**Work instruction**
What is needed is an exact copy of the data that follows.

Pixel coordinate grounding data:

=-=-=-=-=

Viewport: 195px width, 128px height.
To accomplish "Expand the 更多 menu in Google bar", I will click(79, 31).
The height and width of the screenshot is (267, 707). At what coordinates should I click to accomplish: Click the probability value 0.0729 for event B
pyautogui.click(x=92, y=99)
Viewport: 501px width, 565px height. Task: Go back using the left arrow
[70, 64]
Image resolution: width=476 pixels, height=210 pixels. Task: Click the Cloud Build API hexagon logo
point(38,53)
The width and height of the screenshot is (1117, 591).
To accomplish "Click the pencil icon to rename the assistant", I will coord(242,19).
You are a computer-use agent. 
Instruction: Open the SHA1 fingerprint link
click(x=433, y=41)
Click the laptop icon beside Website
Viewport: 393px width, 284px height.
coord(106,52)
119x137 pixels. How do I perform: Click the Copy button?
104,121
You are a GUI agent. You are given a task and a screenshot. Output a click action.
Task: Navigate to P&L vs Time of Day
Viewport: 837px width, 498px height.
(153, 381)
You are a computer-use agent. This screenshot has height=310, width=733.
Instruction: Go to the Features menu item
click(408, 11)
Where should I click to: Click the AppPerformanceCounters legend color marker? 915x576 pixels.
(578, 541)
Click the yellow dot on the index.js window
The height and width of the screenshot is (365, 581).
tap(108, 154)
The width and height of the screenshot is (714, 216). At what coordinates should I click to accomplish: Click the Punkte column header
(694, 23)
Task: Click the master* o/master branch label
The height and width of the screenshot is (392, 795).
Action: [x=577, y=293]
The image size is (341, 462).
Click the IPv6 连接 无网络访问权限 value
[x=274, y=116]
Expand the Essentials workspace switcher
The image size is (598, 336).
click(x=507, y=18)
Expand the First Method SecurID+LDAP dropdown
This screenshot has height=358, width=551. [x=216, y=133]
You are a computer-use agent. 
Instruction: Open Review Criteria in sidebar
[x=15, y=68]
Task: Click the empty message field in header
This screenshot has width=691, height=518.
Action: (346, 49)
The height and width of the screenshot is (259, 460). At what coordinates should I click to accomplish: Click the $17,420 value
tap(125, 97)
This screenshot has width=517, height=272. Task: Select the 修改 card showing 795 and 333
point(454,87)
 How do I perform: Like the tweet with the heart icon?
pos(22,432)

=-=-=-=-=

**Answer section**
Viewport: 195px width, 128px height.
To accomplish "Expand the 更多 menu in Google bar", I will click(79, 31).
The height and width of the screenshot is (267, 707). At what coordinates should I click to accomplish: Click the probability value 0.0729 for event B
pyautogui.click(x=92, y=99)
Viewport: 501px width, 565px height. Task: Go back using the left arrow
[70, 64]
Image resolution: width=476 pixels, height=210 pixels. Task: Click the Cloud Build API hexagon logo
point(38,53)
The width and height of the screenshot is (1117, 591).
To accomplish "Click the pencil icon to rename the assistant", I will coord(242,19).
You are a computer-use agent. 
Instruction: Open the SHA1 fingerprint link
click(x=433, y=41)
Click the laptop icon beside Website
Viewport: 393px width, 284px height.
coord(106,52)
119x137 pixels. How do I perform: Click the Copy button?
104,121
You are a GUI agent. You are given a task and a screenshot. Output a click action.
Task: Navigate to P&L vs Time of Day
Viewport: 837px width, 498px height.
(153, 381)
You are a computer-use agent. This screenshot has height=310, width=733.
Instruction: Go to the Features menu item
click(408, 11)
Where should I click to: Click the AppPerformanceCounters legend color marker? 915x576 pixels.
(578, 541)
Click the yellow dot on the index.js window
The height and width of the screenshot is (365, 581).
tap(108, 154)
The width and height of the screenshot is (714, 216). At what coordinates should I click to accomplish: Click the Punkte column header
(694, 23)
Task: Click the master* o/master branch label
The height and width of the screenshot is (392, 795).
Action: [x=577, y=293]
The image size is (341, 462).
Click the IPv6 连接 无网络访问权限 value
[x=274, y=116]
Expand the Essentials workspace switcher
The image size is (598, 336).
click(x=507, y=18)
Expand the First Method SecurID+LDAP dropdown
This screenshot has height=358, width=551. [x=216, y=133]
You are a computer-use agent. 
Instruction: Open Review Criteria in sidebar
[x=15, y=68]
Task: Click the empty message field in header
This screenshot has width=691, height=518.
Action: (346, 49)
The height and width of the screenshot is (259, 460). At what coordinates should I click to accomplish: Click the $17,420 value
tap(125, 97)
This screenshot has width=517, height=272. Task: Select the 修改 card showing 795 and 333
point(454,87)
 How do I perform: Like the tweet with the heart icon?
pos(22,432)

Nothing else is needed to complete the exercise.